The conditional relation represented in prolog, and in any deductive system, is material implication (~PvQ), not causation. You can encode causal relationships with material implication but you’re still going to need to discover those causal relationships in the world somehow.

Conditional statements don't really work because "if A, then B" means that A is sufficient for B, but "A causes B" doesn't imply that A is sufficient for B. E.g. in "Smoking causes cancer", where smoking is a partial cause for cancer, or cancer partially an effect of smoking.

"A causes B" usually implies that A and B are positively correlated, i.e. P(A and B) > P(A)×P(B), but even that isn't always the case, namely when there is some common cause which counteracts this correlation.

Thinking about this, it seems that if A causes B, the correlation between A and B is at least stronger than it would have been otherwise.

This counterfactual difference in correlation strength is plausibly the "causal strength" between A and B. Though it doesn't indicate the causal direction, as correlation is symmetric.

I didn't say one does not to discover the causal relationships, but once discovered, such relationships can be explored and followed and _inferred_ on in a very syllogistic manner. My comment was really about the proposal in the article.

On the other hand, what we seem to have with LLM models, and the transformer approach in particular, is a sort of probable statistical correlation, calculated by brute-forcing and approximation (the gradient descent). So this is not true causation also, it becomes one only after a human observes it and agrees it follows certain causality.

/Not sure whether I can state that it is also material but in another non-logical sense, perhaps would sound nonsensical, but the apparent logical structure in the LLM production rather emerges from training patterns, not from explicit logical operations./

There's nothing wrong having a graphical structure which models causality, and of course - this needs to be discovered first. But then we have LZW/Sequitur using very brute-force way in order to find the minimal grammar for compressing certain data lossless-ly, thus discovering some logical structure (and correlation), but this is not yet causation. Indeed finding patterns != finding causal relationships.

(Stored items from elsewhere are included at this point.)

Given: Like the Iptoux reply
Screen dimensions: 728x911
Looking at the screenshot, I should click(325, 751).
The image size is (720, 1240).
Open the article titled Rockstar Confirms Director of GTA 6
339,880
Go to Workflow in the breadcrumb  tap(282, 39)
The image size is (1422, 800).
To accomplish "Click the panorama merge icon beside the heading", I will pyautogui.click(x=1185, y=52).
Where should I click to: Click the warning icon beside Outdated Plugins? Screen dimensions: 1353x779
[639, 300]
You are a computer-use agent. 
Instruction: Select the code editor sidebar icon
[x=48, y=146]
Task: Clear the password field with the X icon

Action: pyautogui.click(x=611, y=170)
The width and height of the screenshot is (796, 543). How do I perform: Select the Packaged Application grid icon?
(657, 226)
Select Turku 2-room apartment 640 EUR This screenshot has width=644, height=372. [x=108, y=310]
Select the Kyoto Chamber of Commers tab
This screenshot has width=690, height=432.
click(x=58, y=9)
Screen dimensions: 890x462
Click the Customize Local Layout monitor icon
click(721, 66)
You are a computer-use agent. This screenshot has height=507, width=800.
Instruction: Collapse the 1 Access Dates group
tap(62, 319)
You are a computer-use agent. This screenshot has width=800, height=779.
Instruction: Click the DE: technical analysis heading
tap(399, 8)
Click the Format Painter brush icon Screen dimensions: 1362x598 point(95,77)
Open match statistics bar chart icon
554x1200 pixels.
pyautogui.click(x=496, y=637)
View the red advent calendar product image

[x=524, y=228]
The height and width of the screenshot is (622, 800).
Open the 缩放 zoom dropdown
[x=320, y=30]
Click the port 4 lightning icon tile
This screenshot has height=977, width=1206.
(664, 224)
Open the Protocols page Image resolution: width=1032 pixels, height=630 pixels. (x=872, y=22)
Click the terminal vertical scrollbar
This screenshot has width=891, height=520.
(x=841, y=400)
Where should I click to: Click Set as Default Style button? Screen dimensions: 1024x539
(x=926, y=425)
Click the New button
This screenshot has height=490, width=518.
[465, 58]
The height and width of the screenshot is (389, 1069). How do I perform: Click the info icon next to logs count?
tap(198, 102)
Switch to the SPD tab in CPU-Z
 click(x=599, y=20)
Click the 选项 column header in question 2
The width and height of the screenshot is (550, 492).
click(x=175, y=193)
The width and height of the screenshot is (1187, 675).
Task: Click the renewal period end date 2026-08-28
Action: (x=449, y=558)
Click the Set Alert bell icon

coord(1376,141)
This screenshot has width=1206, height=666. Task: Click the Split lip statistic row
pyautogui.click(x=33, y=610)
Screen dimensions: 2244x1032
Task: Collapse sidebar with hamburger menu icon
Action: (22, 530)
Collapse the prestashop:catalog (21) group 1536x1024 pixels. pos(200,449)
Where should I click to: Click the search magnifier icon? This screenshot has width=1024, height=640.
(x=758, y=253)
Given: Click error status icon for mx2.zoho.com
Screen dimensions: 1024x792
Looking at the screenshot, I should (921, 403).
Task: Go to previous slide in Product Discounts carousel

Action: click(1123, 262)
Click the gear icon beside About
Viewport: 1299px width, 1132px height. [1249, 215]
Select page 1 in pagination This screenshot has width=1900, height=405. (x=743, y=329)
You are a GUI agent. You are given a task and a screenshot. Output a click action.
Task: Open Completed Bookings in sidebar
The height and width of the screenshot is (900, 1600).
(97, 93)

My gut feeling is we want something that would result in a correct PROLOG-like set of inference rules, but based on actual causality, not conflating correlation. And then this - for a larger corpus - world's knowledge, but we don't have the means (yet) to figure out the correlation, even though approaches exist for smaller corpus.

It is perhaps the gradient descent and the fact that this composition of tensor algebra is differentiable that is the ingenious thing about the ML we deal with now, but everyone is dreaming of some magic algo which would allow finding the causation so that it results in non-probabilistic graphical model, or at least a model that we can follow the stochastic branching on in a observable manner.

It is indeed ingenious to fold multi-dimensional spaces, multiple times, in order to disambiguate the curvature of bunny's ear from the one of bear's ear. But it just does not feel right to do logic and causation by means of differential calculus and stochastic structures.